Last time, we talked about some of the factors involved in replacing your old heating and cooling system. Let’s go over the first one– limitations imposed by your existing system. Of course, the solution that is easiest and cheapest (at least initially) is to simply replace your old boiler or furnace with a new model of the same type. A possible problem with this is that your current system may not be operating efficiently, and may not be the best solution for you. It may be sized improperly (at least half of all systems are- many times we find that homeowners have done something to improve the integrity of their home- like insulation or new windows and that can dramatically affect the size and design of the HVAC system), or it may have other issues such as the inability to evenly heat and cool your home.
So, if your system is over 10 years old, and you suspect that it’s time for a change, that’s a good time to call in a qualified HVAC contractor. We do a lot of system evaluations for our customers, and sometimes, we end up recommending a switch to a more energy-efficient system. Here are some possible scenarios:
1. Electric or steam to hot water baseboard- Assuming you don’t want to incur the expense of adding ductwork to your home, transitioning from electric to hot water baseboard may be a good option. You are limited by the fact that you need to add plumbing, but hot water baseboards can replace electric baseboards in the same locations in your home. And, since electric baseboard is the most expensive and least efficient form of heat, you should realize savings in operating costs.

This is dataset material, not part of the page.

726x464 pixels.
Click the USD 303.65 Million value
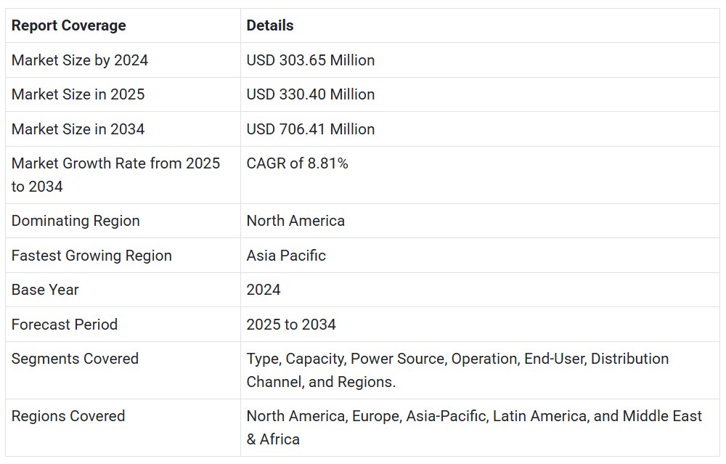[310, 60]
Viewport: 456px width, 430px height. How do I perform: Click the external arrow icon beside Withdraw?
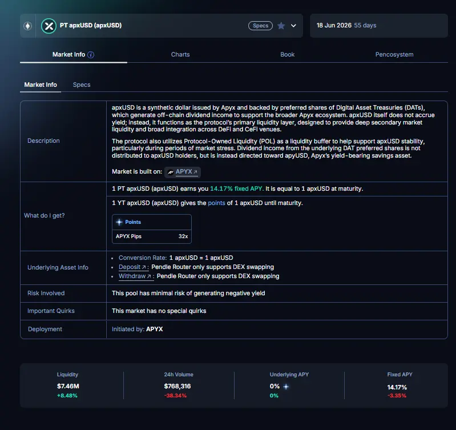(x=150, y=276)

We see a lot of older homes here in the Cleveland area that have steam heat. These systems can be converted to more efficient hot water baseboard as well. The cost varies depending on the type of steam system you have, but a two-pipe system (with two pipes that go to each radiator– one for the steam and one for the condensate return) can more easily be converted. Of course, the age and condition of the piping can have a large impact on the viability of this type of project.
2. Heat pump to furnace and vice versa- If you currently have a ducted system, you can add A/C or switch to another type of ducted system. If you have a furnace, for example, you can switch to a heat pump. One important consideration is the size of your ductwork. We find that return ducts are undersized about 50% of the time. So, your new system must be matched to your existing ducts, or your ducts need to be replaced or augmented without a system appropriate to the new system. Airflow problems can result in uneven heating and cooling, and can reduce your system’s efficiency by about 15%, so sizing your ducts is critical whether or not you upgrade to a heat pump system.
3. Adding ducts-You might have a few good reasons for wanting to add ductwork to your home. However, if you’re only looking to add air conditioning, we recommend that you consider another option called a ductless mini-split system (a future blog topic!) But, if you want to switch to a ducted system to get higher efficiency, the U.S. Department of Energy recommends that all ducts be located within your home’s conditioned space. Mini ducts, which are plastic tubes about 2 inches in diameter, are a good solution for many non-ducted homes.
If you’re adding ductwork, we can help you determine if your entire system needs replaced, if the cost of adding air conditioning will be prohibitive and other pertinent questions. Replacing your current system is an expense that needs to be outweighed by efficiency, safety and comfort considerations, so get expert help when tackling this issue.